**Action item:**
Every line below that has the string "computer" adds one to the count. Give that count by itself.

**The input:**
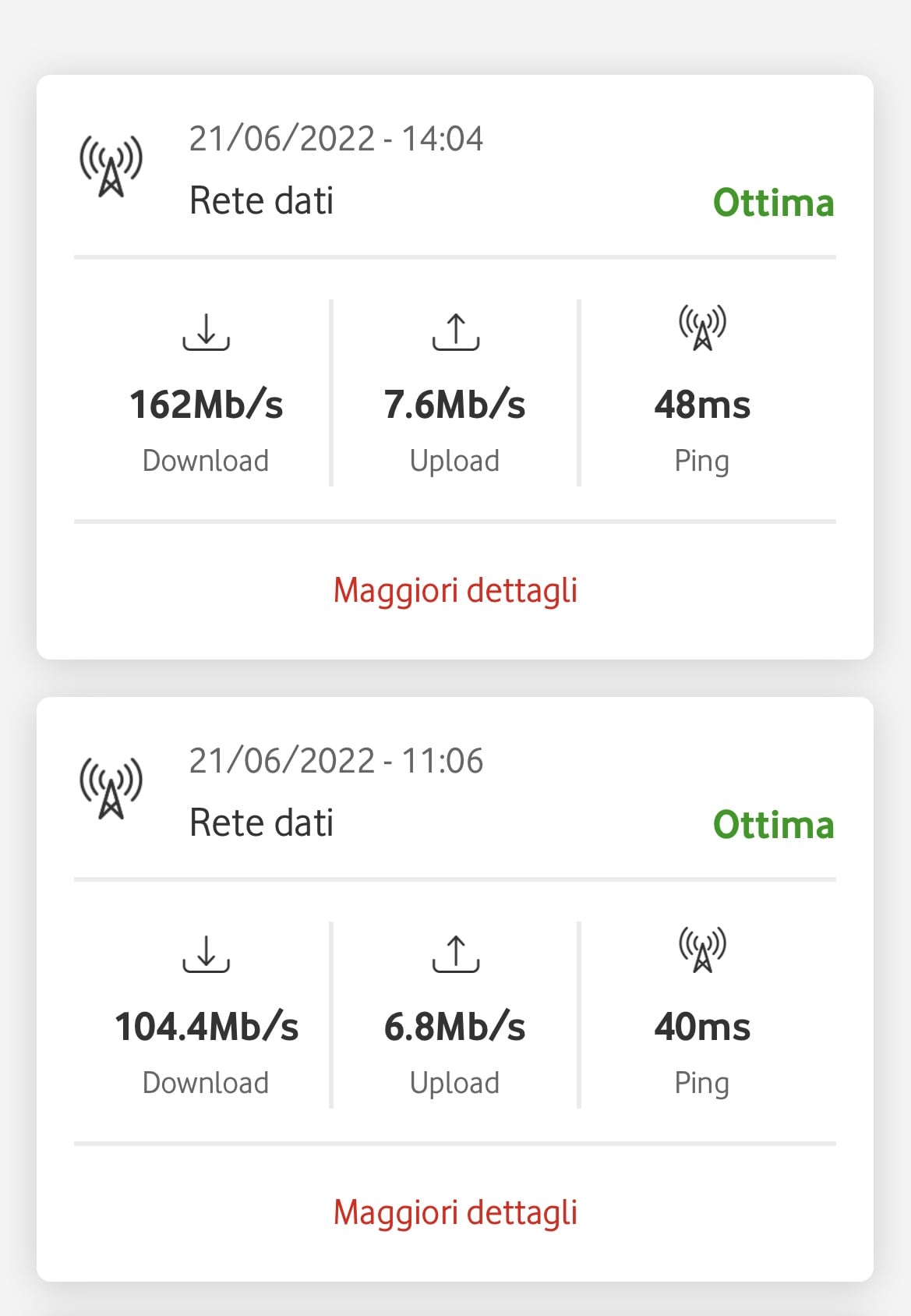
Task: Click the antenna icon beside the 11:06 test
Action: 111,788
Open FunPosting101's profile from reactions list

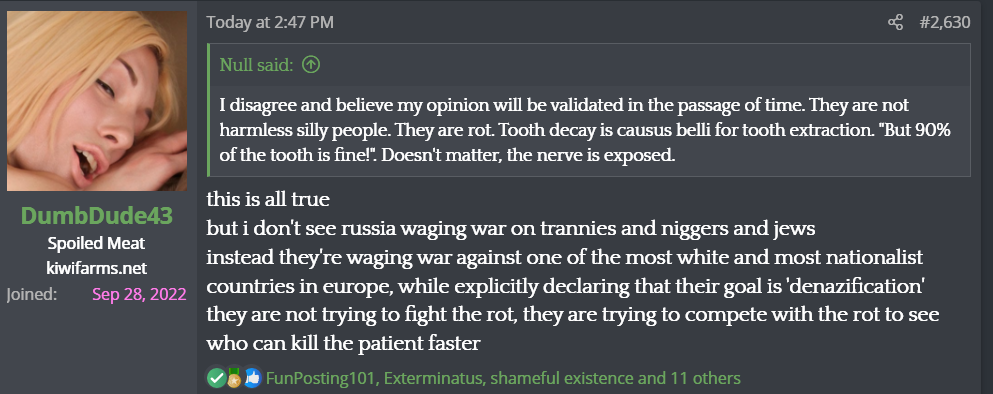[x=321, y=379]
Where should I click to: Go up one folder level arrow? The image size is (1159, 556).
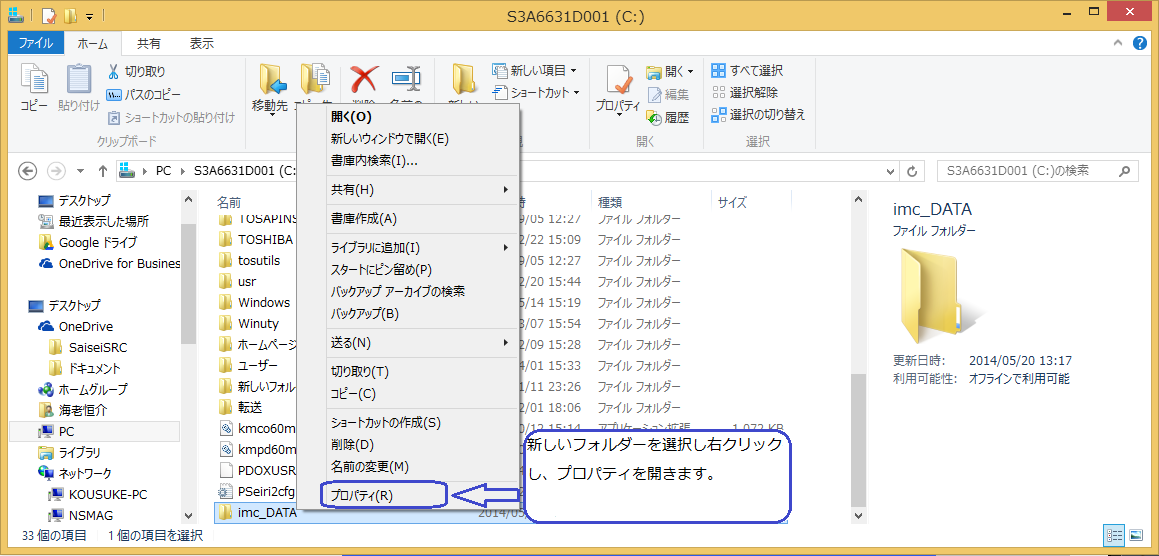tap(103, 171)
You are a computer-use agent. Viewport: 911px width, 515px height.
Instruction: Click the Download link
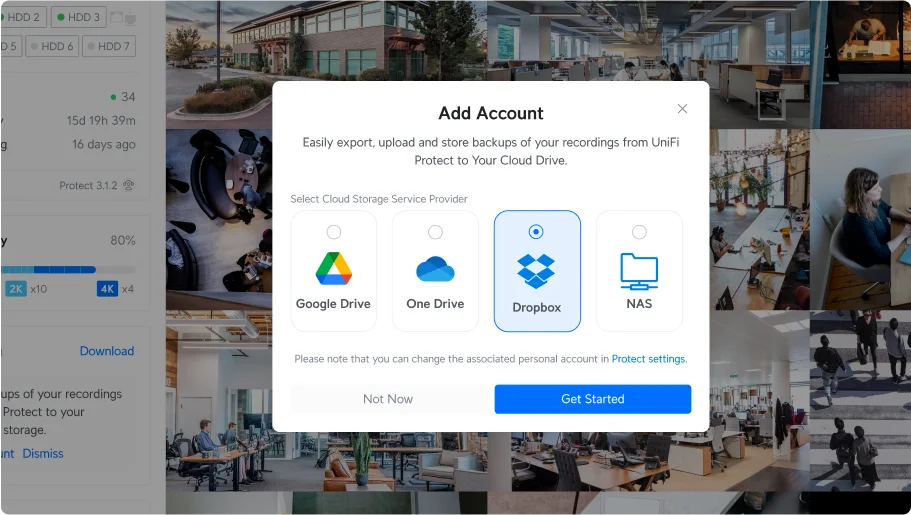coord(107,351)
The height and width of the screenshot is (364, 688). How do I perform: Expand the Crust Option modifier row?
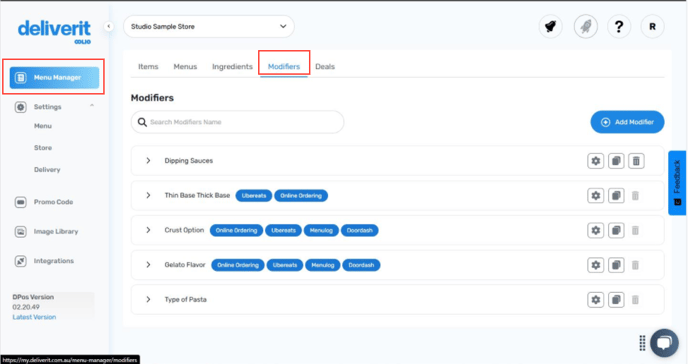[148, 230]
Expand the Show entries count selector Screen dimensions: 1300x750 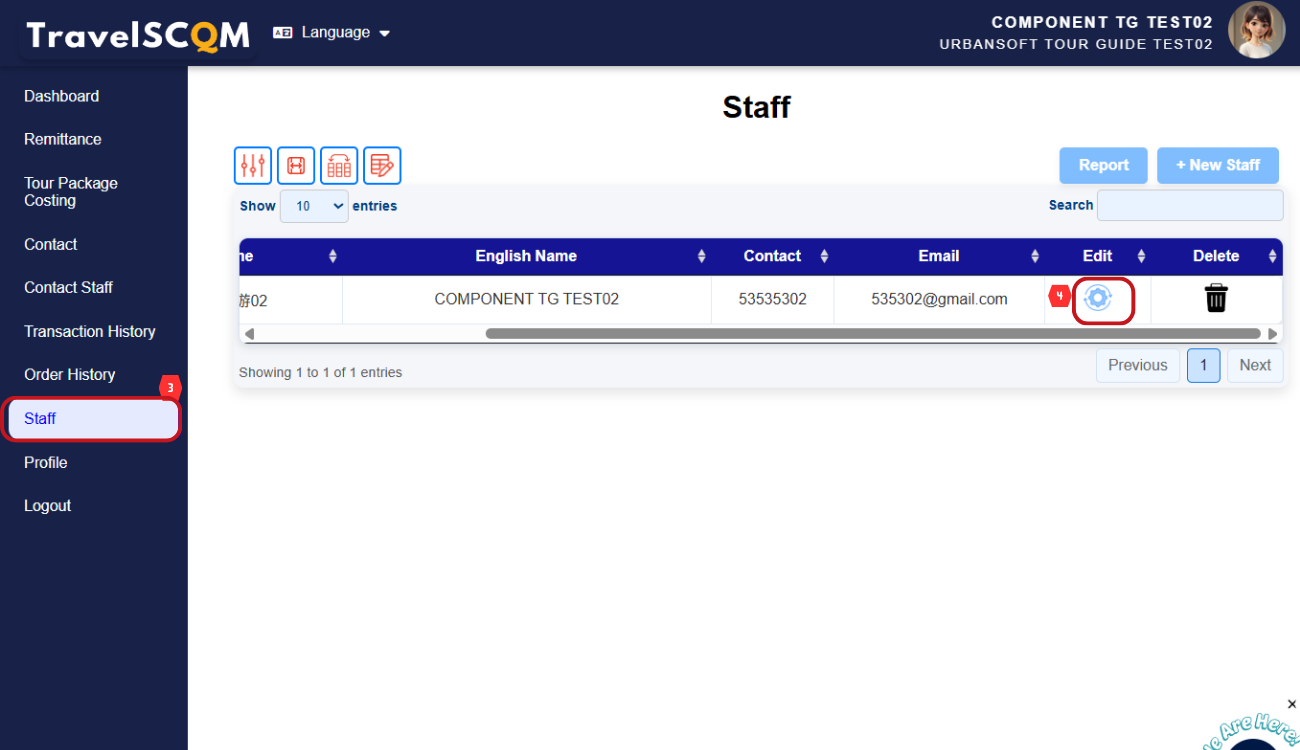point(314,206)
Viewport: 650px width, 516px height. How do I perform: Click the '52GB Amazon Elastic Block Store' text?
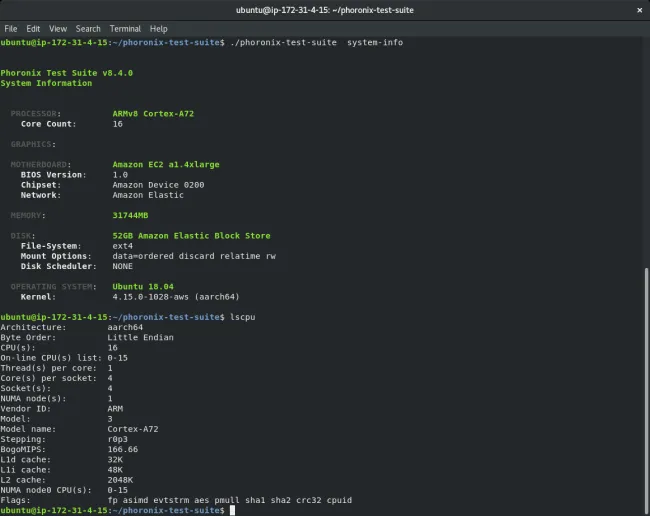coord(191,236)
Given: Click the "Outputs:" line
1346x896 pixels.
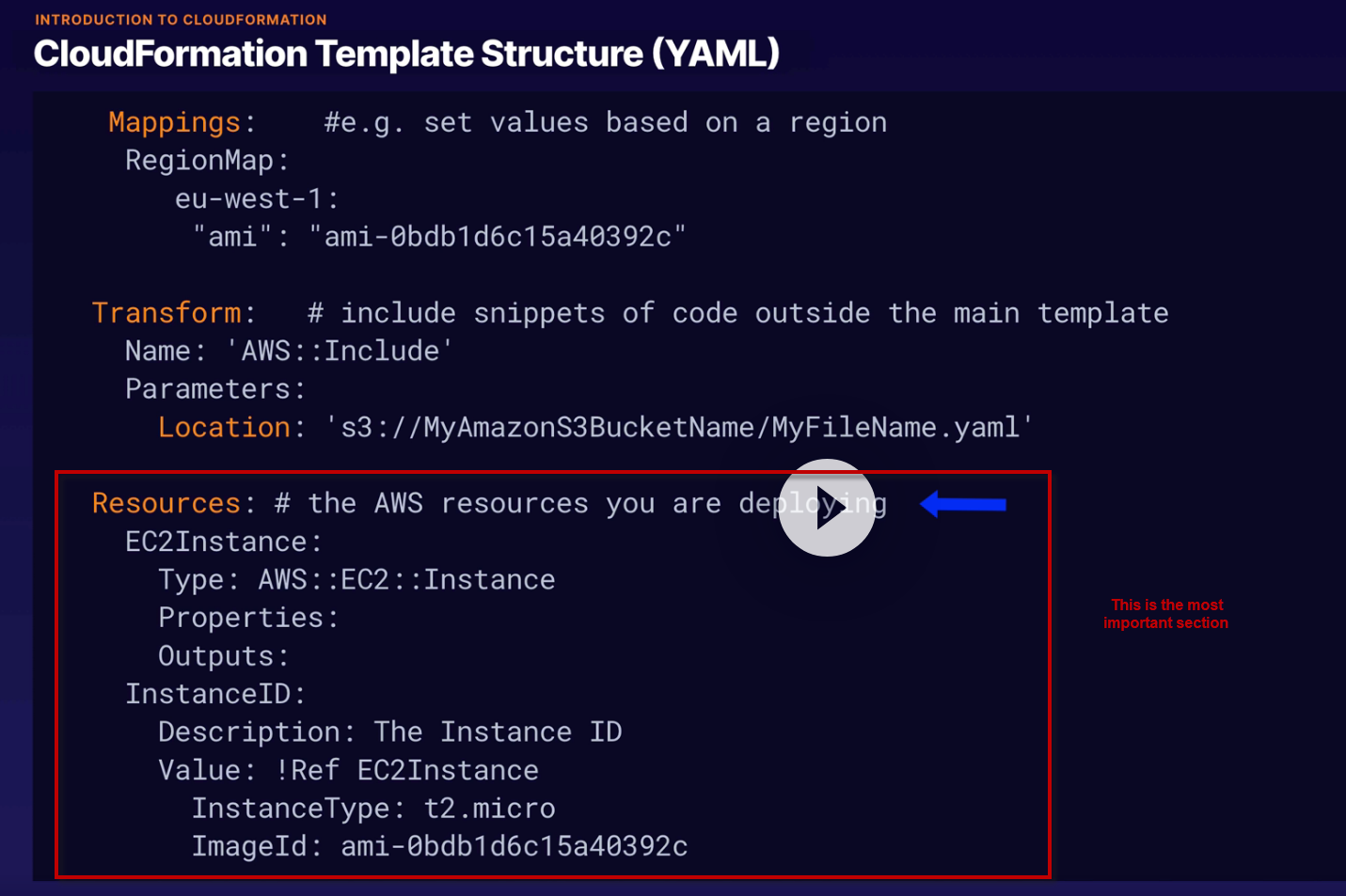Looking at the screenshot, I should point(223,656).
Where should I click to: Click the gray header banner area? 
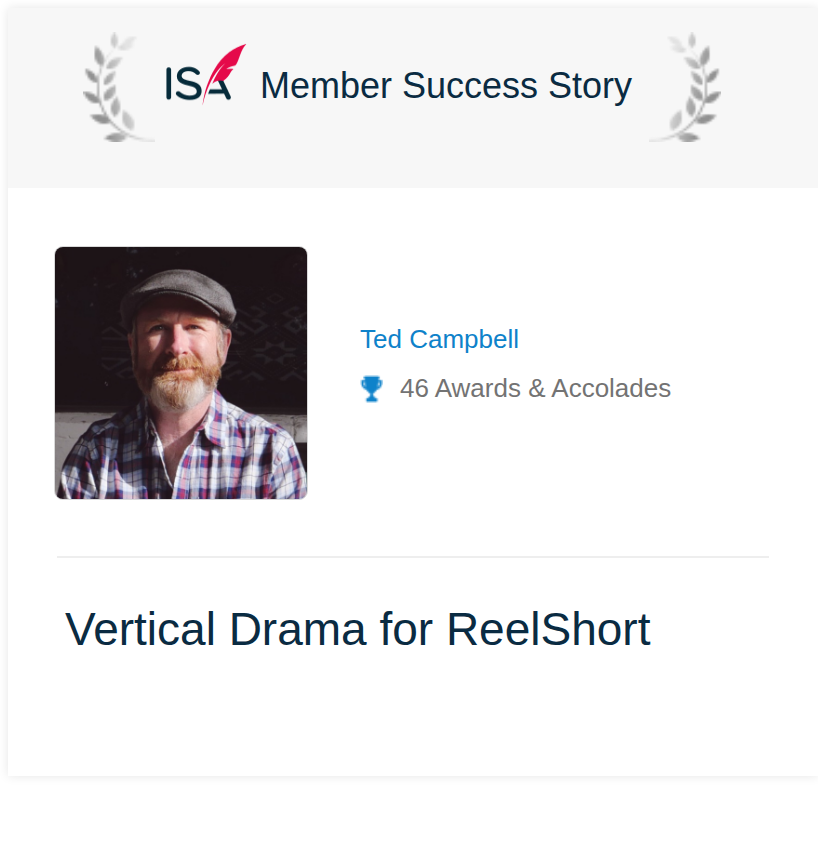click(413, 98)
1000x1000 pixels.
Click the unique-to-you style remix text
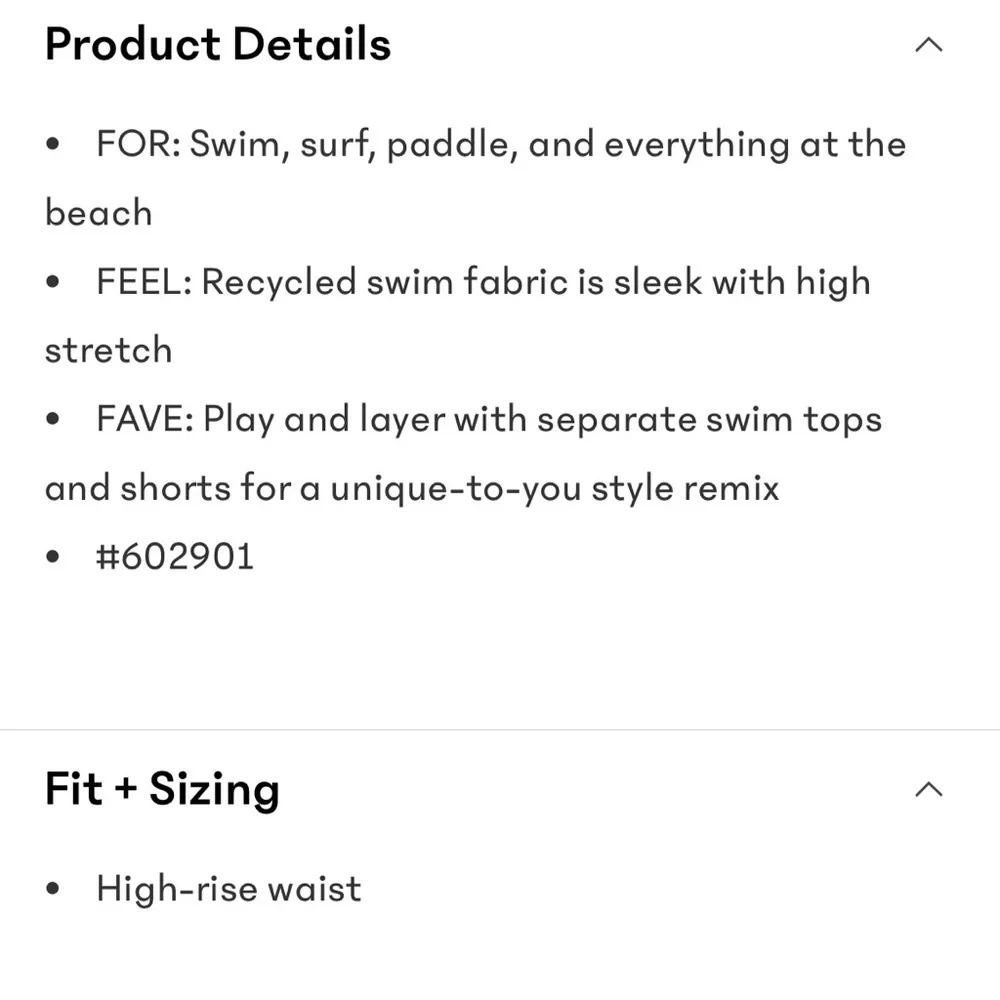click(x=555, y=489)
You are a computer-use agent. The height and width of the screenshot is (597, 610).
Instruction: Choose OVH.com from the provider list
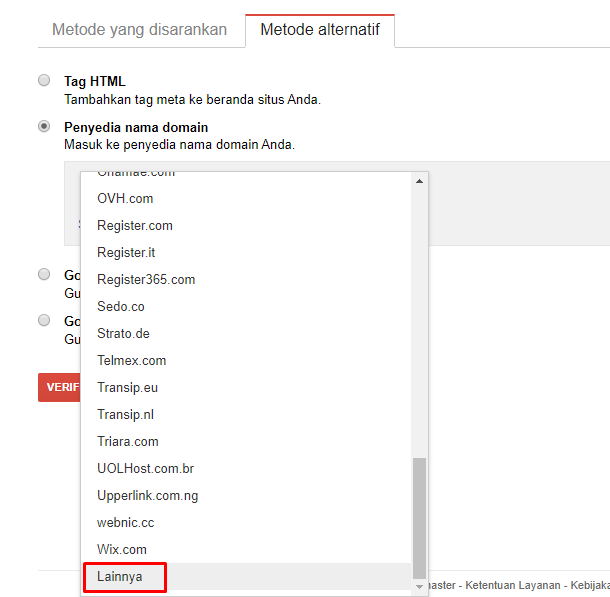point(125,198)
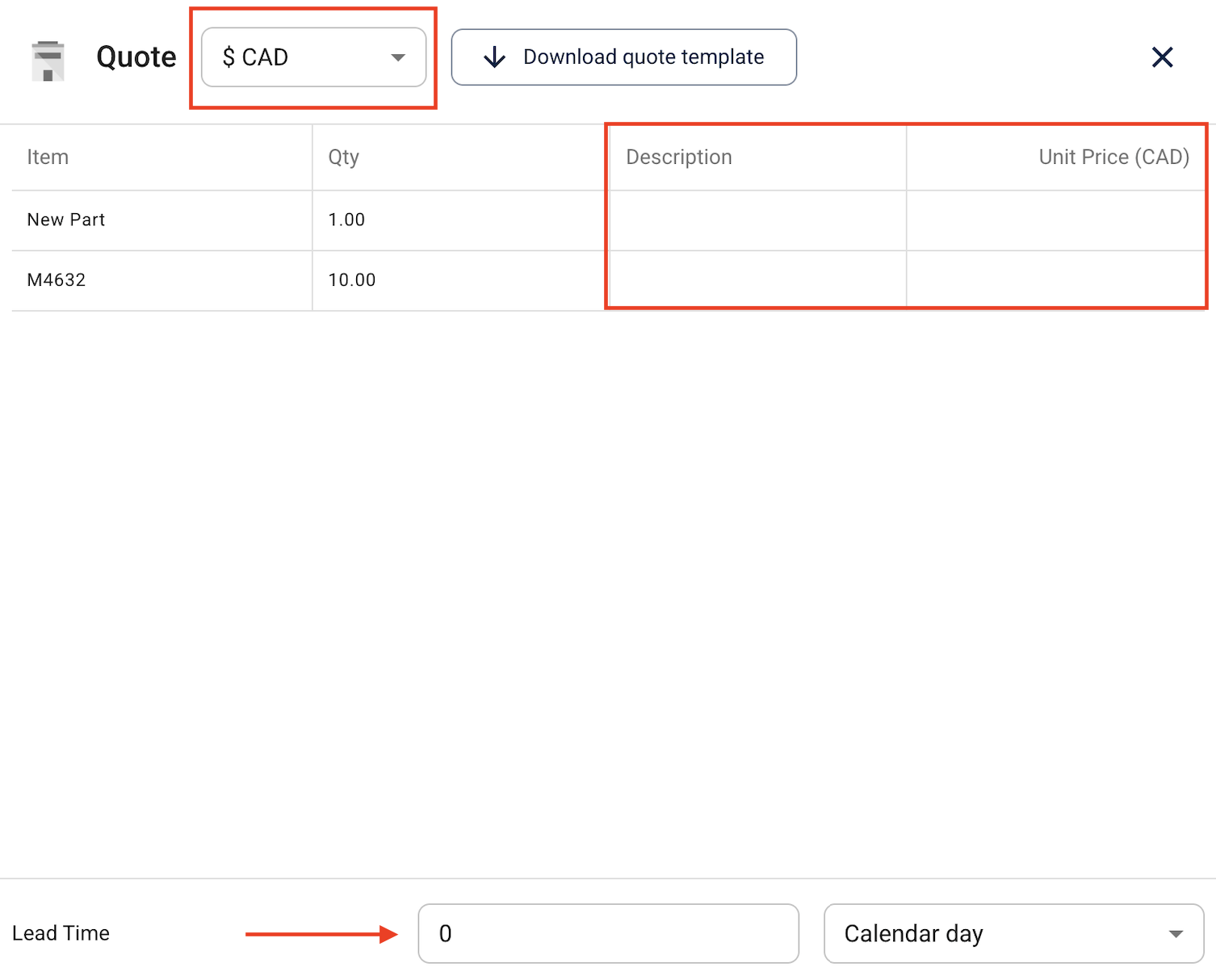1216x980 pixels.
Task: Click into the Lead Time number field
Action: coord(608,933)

**Final answer:**
2